Misko eventually founded Incubate Talent Group and pivoted into artist management, where he currently manages Grammy Award-winning artists and producers Damon Little and Trae Pierce, as well as the internationally recognized Americana band Rose’s Pawn Shop. But Misko still maintained his relationships in event production, including with Mastropietro.

“Dan and I just kind of hit it off working with an EDM artist together,” says Misko. “At the time, he had developed a very boutique ticketing operation and I told him, ‘Man, I really think that if we do this for real, I can scale this. If we come together with both of our skill sets, we can make a difference for venues and promoters and event organizers, because we are organizers.’”

Right as they were launching Seatfun in 2025, Misko was in the middle of his Music Production master’s program, while also running Incubate Talent.

“It was chaos,” he says. “I never brought it up in school, but when I was in classes, I was burning the candle at both ends—it was brutal. But I wasn’t going to complain. I was just grateful to get the credential and to be affiliated with Berklee.” 

Misko mostly kept his music business background to himself, but it was in the Business of Independent Music Production course where he put it all out there. 

“I had built some great relationships,” says Misko. “In the music business class, you couldn’t not tell them who you are. It was a requirement. So within our project we had to create a résumé, so I showed some of the things I was doing, and I couldn’t keep it a secret. Not that I wanted to keep it a secret; I just didn’t want to sound like I knew better than anybody else. I was in there to learn just as much as the next person.”

In June 2025, Misko earned his degree and walked at graduation. 

“I felt really grateful to be working face-to-face with folks like Enrique Gonzalez-Müller and David Bendeth,” says Misko. “My goodness, what a powerhouse that guy is. He was so hard on me in the best way.
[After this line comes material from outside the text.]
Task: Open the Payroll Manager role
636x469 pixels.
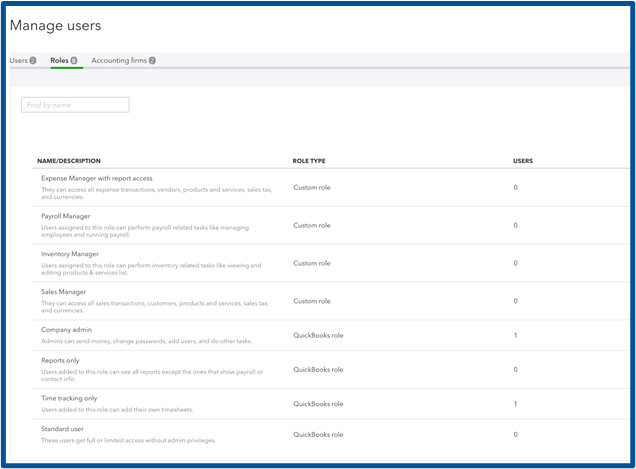Action: coord(69,216)
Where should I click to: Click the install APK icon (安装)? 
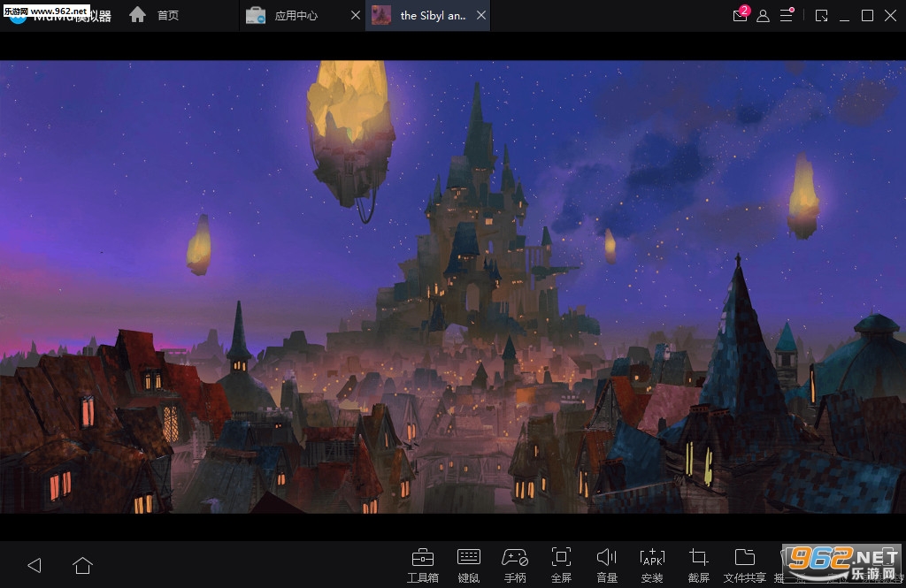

I learned so much from him. And Enrique was the biggest support. When I saw him at graduation, I just gave him the biggest hug.”

Josh Misko shaking Enrique Gonzalez Müller's hand on stage at Commencement
Josh Misko shaking Enrique Gonzalez Müller’s hand at the 2025 graduate Commencement ceremony at Berklee.

Within a few months of graduation, Seatfun started to get the attention of private capital, and Misko got a crash course in fundraising. 

“It happened really quickly,” he says. “I’ve witnessed it with people in my network, and I’d even helped facilitate it before, but I had never been on the receiving end of it, so it was a really extraordinary experience. I learned a lot. I feel like I got a PhD in private equity.”

The Seatfun app is invite-only so that Misko and Mastropietro can personally vet every event creator, ensuring the events are real and the people behind them are, too.

“Go to the website, request an invite, and you’ll wind up on a meeting with me or Dan, or one of our team members,” says Misko. “One of our big priorities is that no matter how big we get, it’s very important to Dan and I that we stay this available at all times. By being invite-only, we are able to prevent a serious amount of fraud, because you can’t just go sign up and start listing stuff. This decision was made to protect event quality, protect buyers, and protect venues in an ecosystem littered with ticketing scams on marketplace platforms.”

Even as the co-founder of a tech company, Misko is still a musician at heart. In fact, this year he plans to put out an album of the tracks he created in the Music Production program. In many ways, Seatfun is just another way of supporting the music he’s always loved.

“My experience at Berklee was everything I hoped it would be, and I was in a unique time in my career, too, where it was really strategically helping me,” he says. “I’m going to be dropping my record sometime in the next year—I’m excited about it, and I’ll always be a musician first.”